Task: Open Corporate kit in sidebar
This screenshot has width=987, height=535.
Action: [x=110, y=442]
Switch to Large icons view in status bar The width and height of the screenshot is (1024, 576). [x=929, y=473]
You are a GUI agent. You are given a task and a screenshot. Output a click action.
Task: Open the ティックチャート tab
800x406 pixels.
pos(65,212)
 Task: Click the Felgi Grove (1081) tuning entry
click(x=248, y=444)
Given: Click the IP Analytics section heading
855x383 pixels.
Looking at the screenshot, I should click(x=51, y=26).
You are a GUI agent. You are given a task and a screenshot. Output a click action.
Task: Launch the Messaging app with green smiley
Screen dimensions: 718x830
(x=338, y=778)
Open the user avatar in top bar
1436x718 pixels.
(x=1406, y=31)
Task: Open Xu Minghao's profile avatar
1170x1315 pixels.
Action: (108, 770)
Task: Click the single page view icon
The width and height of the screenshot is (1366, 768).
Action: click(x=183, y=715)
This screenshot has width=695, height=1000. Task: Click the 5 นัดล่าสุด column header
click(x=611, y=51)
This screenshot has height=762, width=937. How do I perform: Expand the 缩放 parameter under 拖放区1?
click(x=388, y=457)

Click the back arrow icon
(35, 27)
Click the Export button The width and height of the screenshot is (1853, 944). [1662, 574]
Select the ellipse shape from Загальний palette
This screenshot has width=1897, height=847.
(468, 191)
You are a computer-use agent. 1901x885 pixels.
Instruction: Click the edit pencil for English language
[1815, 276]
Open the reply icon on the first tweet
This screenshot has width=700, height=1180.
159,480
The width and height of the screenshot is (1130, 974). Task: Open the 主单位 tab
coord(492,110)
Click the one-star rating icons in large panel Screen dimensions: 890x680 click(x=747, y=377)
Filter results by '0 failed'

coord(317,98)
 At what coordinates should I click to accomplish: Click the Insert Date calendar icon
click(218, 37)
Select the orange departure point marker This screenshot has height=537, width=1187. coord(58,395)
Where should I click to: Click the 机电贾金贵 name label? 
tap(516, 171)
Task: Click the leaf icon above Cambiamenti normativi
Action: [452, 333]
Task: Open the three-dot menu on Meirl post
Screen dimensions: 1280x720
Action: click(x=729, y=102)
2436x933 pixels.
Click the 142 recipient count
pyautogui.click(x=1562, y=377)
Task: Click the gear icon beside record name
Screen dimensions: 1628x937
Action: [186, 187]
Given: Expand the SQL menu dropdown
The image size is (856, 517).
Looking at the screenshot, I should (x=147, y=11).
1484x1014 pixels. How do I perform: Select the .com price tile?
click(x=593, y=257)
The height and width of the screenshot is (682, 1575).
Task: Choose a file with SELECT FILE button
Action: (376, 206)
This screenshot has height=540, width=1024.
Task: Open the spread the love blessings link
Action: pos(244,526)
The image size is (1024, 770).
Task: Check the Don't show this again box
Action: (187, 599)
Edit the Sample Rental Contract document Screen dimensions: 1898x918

---

Write the listing out again, exactly as shown above.

EXERCISE OUTPUT —
Task: Open Corporate kit in sidebar
This screenshot has width=987, height=535.
Action: [x=110, y=442]
Switch to Large icons view in status bar The width and height of the screenshot is (1024, 576). [x=929, y=473]
You are a GUI agent. You are given a task and a screenshot. Output a click action.
Task: Open the ティックチャート tab
800x406 pixels.
pos(65,212)
 Task: Click the Felgi Grove (1081) tuning entry
click(x=248, y=444)
Given: Click the IP Analytics section heading
855x383 pixels.
Looking at the screenshot, I should click(x=51, y=26).
You are a GUI agent. You are given a task and a screenshot. Output a click action.
Task: Launch the Messaging app with green smiley
Screen dimensions: 718x830
(x=338, y=778)
Open the user avatar in top bar
1436x718 pixels.
(x=1406, y=31)
Task: Open Xu Minghao's profile avatar
1170x1315 pixels.
Action: (108, 770)
Task: Click the single page view icon
The width and height of the screenshot is (1366, 768).
Action: click(x=183, y=715)
This screenshot has width=695, height=1000. Task: Click the 5 นัดล่าสุด column header
click(x=611, y=51)
This screenshot has height=762, width=937. How do I perform: Expand the 缩放 parameter under 拖放区1?
click(x=388, y=457)

Click the back arrow icon
(35, 27)
Click the Export button The width and height of the screenshot is (1853, 944). [1662, 574]
Select the ellipse shape from Загальний palette
This screenshot has width=1897, height=847.
(468, 191)
You are a computer-use agent. 1901x885 pixels.
Instruction: Click the edit pencil for English language
[1815, 276]
Open the reply icon on the first tweet
This screenshot has width=700, height=1180.
159,480
The width and height of the screenshot is (1130, 974). Task: Open the 主单位 tab
coord(492,110)
Click the one-star rating icons in large panel Screen dimensions: 890x680 click(x=747, y=377)
Filter results by '0 failed'

coord(317,98)
 At what coordinates should I click to accomplish: Click the Insert Date calendar icon
click(218, 37)
Select the orange departure point marker This screenshot has height=537, width=1187. coord(58,395)
Where should I click to: Click the 机电贾金贵 name label? 
tap(516, 171)
Task: Click the leaf icon above Cambiamenti normativi
Action: [452, 333]
Task: Open the three-dot menu on Meirl post
Screen dimensions: 1280x720
Action: click(x=729, y=102)
2436x933 pixels.
Click the 142 recipient count
pyautogui.click(x=1562, y=377)
Task: Click the gear icon beside record name
Screen dimensions: 1628x937
Action: [186, 187]
Given: Expand the SQL menu dropdown
The image size is (856, 517).
Looking at the screenshot, I should (x=147, y=11).
1484x1014 pixels. How do I perform: Select the .com price tile?
click(x=593, y=257)
The height and width of the screenshot is (682, 1575).
Task: Choose a file with SELECT FILE button
Action: (376, 206)
This screenshot has height=540, width=1024.
Task: Open the spread the love blessings link
Action: pos(244,526)
The image size is (1024, 770).
Task: Check the Don't show this again box
Action: (187, 599)
Edit the Sample Rental Contract document Screen dimensions: 1898x918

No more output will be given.